Biassou chuckled.

“Good, and what punishment should be inflicted on the man who proposed it?”

The unfortunate C—— hesitated.

“What!” cried Biassou, “you hesitate! Are you, or are you not, the friend of the blacks?”

Of the two alternatives the wretched man chose the least threatening one, and seeing no hostile light in Biassou’s eyes, he answered in a low voice—

“The guilty person deserves death.”

“Well answered,” replied Biassou, calmly, throwing aside the tobacco that he had been chewing.

His assumed air of indifference had completely deceived the unfortunate lover of the negro race, and he made another effort to dissipate any suspicions which might have been engendered against him.
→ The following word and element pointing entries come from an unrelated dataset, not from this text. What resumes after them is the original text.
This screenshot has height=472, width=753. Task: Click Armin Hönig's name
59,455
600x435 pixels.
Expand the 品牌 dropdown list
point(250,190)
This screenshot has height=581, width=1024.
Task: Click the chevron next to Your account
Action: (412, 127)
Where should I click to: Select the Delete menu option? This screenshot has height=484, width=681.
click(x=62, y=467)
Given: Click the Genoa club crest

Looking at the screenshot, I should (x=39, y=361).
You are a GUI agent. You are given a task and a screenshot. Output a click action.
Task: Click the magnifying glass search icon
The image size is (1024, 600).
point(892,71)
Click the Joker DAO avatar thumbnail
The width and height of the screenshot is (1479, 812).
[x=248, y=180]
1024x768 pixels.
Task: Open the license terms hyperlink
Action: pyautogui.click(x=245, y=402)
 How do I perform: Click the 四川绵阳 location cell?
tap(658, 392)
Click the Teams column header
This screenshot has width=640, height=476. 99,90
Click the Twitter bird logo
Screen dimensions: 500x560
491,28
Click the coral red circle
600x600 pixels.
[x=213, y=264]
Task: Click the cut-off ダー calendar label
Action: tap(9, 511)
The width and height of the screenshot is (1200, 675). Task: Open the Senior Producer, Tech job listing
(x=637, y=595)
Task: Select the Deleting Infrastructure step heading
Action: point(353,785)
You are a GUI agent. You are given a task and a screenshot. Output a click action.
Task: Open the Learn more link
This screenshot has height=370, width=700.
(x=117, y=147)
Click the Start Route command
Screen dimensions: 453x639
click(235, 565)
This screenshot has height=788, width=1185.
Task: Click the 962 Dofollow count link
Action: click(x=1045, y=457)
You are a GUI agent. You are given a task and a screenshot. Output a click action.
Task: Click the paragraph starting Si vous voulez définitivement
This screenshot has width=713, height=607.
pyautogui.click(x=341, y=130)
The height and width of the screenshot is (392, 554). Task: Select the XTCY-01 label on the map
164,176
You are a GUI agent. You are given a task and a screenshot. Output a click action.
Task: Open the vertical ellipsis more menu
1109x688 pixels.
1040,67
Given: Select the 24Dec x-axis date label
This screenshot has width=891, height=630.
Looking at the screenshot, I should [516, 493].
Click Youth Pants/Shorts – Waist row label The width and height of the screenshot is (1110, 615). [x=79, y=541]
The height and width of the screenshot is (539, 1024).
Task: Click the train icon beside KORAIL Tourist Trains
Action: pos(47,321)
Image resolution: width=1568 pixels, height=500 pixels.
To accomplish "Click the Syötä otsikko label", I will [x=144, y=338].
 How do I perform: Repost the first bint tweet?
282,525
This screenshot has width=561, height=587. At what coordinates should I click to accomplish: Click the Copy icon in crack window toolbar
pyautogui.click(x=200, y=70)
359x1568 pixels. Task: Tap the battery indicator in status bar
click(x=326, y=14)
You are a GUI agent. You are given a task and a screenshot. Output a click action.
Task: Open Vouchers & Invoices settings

“No one,” cried he, “has a more ardent desire for your success than I. I correspond with Brissot and Pruneau de Pomme-Gouge in France, with Magaw in America, with Peter Paulus in Holland, with the Abbé Tamburini in Italy.” And he was continuing to unfold the same string of names which he had formerly repeated, but with a different motive, at the council held at M. de Blanchelande’s, when Biassou interrupted him.

“What do I care with whom you correspond! Tell me rather where are your granaries and store-houses, for my army has need of supplies; your plantation is doubtless a rich one, and your business must be lucrative since you correspond with so many merchants.”